What you need to do >> Every line of the records that holds the word "bottom" should be copied out.
━━━━
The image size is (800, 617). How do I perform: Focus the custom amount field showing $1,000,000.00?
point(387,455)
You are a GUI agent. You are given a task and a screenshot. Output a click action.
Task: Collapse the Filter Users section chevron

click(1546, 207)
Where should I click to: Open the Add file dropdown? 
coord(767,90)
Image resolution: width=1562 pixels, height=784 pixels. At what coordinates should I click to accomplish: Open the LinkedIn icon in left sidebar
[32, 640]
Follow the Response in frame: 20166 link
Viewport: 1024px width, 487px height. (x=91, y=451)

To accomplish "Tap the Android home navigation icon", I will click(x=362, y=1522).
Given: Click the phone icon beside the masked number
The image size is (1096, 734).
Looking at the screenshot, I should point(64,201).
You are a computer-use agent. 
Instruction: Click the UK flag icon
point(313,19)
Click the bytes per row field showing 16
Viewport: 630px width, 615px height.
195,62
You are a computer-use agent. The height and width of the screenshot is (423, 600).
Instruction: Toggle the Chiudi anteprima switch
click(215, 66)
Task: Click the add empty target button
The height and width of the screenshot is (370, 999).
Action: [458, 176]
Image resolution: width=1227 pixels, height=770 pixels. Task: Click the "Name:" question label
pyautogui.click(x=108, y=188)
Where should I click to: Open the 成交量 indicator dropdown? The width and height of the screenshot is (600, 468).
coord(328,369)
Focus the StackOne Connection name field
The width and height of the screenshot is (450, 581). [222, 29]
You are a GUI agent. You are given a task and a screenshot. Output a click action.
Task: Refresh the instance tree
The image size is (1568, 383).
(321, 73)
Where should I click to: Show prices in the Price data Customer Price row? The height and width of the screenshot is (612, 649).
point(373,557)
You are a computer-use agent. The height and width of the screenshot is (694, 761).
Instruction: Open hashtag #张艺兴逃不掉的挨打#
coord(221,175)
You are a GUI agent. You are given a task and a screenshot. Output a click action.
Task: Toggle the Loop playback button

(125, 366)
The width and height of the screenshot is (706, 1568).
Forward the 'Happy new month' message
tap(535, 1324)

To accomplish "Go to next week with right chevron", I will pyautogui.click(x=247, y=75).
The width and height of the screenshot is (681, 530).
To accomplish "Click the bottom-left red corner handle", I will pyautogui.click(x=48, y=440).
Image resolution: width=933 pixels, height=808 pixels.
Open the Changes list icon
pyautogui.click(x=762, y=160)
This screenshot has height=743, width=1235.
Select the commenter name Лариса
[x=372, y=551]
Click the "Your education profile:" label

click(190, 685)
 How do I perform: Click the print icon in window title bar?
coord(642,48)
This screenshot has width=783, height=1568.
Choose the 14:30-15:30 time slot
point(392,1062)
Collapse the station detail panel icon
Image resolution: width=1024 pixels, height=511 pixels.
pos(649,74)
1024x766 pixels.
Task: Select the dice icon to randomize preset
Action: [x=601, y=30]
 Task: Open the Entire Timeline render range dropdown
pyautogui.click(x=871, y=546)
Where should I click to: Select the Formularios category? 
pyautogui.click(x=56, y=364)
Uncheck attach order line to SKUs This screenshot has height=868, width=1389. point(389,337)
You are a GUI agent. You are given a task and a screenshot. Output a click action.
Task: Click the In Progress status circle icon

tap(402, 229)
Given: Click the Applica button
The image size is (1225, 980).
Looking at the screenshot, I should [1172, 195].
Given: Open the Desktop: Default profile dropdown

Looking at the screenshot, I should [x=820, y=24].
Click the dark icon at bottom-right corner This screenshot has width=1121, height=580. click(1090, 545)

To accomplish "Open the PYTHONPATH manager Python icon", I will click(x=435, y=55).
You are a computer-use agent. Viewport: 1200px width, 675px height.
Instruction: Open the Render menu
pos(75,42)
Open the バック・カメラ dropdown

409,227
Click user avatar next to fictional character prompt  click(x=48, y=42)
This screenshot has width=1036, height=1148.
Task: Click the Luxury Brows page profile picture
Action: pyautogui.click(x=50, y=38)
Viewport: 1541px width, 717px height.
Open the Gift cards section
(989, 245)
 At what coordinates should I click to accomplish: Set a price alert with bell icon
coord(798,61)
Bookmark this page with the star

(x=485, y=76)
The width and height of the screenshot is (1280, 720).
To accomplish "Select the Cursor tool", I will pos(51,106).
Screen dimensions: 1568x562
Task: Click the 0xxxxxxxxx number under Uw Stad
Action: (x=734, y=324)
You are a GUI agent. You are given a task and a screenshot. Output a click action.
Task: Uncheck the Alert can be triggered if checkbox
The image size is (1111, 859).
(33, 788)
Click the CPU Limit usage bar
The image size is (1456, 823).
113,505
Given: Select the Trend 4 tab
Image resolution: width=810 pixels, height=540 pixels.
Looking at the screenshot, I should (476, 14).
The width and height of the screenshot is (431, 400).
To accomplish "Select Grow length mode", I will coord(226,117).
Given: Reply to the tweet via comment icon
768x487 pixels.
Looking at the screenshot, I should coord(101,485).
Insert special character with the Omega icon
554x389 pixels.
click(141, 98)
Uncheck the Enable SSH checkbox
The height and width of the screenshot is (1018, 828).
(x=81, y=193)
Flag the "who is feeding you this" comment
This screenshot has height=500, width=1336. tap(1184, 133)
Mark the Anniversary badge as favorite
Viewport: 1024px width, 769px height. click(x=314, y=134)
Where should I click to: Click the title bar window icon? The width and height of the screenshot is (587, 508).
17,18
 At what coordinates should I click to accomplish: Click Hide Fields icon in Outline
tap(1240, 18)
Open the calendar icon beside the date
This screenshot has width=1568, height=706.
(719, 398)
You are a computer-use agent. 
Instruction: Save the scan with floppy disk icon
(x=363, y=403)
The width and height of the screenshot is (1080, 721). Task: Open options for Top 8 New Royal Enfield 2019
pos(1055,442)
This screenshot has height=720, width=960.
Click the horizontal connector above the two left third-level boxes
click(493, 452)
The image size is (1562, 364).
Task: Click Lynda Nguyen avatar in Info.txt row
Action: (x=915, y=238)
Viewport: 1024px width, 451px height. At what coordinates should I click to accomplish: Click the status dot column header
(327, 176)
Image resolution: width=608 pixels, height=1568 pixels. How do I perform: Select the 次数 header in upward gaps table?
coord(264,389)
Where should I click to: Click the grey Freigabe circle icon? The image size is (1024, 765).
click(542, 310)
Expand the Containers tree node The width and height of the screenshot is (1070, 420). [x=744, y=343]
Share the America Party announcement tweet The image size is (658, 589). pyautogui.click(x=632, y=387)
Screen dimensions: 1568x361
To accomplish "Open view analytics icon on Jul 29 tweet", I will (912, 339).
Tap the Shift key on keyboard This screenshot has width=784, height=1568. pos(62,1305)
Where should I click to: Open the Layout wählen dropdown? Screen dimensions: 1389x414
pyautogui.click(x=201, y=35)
━━━━
Task output >>
To accomplish "Click the bottom-left red corner handle", I will pyautogui.click(x=48, y=440).
Click the dark icon at bottom-right corner This screenshot has width=1121, height=580. click(1090, 545)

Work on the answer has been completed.